Text extract:

What does this mean? Is it true? Is it too big to be true? Or too big to be false? That’s the ambition of City on Fire. It’s not a big novel about the human condition. It’s a novel that word by word reaches out to capture the smallness of life, the minute particularity that stacks up until—whoa, baby—you’ve got a whole universe on your hands, but a universe that flies away like a pile of dirt in a strong wind.
Like a lot of us who grew up in the late 90s, Garth Hallberg looked into the past and found things back there that surprised him and moved him and changed him, that became what he was into. To cadge a line from Joel Hodgson, we’re obsessed with the past because we know what to say about it. To carry that logic forward and apply it to our generation, something about our own time made us want to imagine ourselves farther back, at moments that seemed more solid—or, at least, more romantically charged. New York City in 1977: How can you know about that and not wish to go back? You think about it, you research it, and you can so easily imagine a Samantha Cicciaro or a Billy Three-Sticks, someone who was there when it was high and best, who was wise enough to sense their own historical good luck, and so enthralled by their own time and place as to feel an impossible urge toward full documentation (Samantha with her ‘zine, Land of a Thousand Dances, William’s with his art project, Evidence).

(Rows from a data collection)
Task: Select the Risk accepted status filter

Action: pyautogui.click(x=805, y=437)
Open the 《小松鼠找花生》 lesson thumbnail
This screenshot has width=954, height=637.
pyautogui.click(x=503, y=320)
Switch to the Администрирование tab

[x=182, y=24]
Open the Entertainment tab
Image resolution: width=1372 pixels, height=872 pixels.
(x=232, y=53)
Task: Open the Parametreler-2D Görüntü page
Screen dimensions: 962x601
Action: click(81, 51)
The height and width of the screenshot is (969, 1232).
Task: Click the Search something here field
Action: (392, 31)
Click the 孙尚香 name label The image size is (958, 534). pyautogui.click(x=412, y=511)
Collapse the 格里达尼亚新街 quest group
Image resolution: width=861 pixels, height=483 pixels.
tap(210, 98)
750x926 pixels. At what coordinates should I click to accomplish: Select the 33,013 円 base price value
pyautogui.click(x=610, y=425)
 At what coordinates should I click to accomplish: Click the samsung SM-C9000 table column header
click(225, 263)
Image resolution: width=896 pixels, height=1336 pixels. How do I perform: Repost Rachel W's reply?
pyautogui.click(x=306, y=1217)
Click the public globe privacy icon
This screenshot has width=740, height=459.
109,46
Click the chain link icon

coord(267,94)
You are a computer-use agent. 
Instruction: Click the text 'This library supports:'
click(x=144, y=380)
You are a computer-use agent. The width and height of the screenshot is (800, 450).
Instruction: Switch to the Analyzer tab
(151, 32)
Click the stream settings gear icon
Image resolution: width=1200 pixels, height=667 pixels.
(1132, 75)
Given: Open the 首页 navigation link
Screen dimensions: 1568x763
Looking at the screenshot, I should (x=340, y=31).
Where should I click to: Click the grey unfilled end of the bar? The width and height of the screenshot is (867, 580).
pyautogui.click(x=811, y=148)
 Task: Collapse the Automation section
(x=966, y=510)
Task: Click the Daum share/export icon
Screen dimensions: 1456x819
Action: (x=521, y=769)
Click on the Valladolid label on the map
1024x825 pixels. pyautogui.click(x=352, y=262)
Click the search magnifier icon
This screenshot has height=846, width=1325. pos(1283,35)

Required actions:
- A) List the titles of works named in the City on Fire review.
- B) Rewrite the rows from the one containing "Click the stream settings gear icon" through the end of the rows, with "icon" replaced by "button" and everything else unchanged.

Answers to the problems:
- A)
City on Fire
Land of a Thousand Dances
Evidence

- B)
Click the stream settings gear button
Image resolution: width=1200 pixels, height=667 pixels.
(1132, 75)
Given: Open the 首页 navigation link
Screen dimensions: 1568x763
Looking at the screenshot, I should (x=340, y=31).
Where should I click to: Click the grey unfilled end of the bar? The width and height of the screenshot is (867, 580).
pyautogui.click(x=811, y=148)
 Task: Collapse the Automation section
(x=966, y=510)
Task: Click the Daum share/export button
Screen dimensions: 1456x819
Action: (x=521, y=769)
Click on the Valladolid label on the map
1024x825 pixels. pyautogui.click(x=352, y=262)
Click the search magnifier button
This screenshot has height=846, width=1325. pos(1283,35)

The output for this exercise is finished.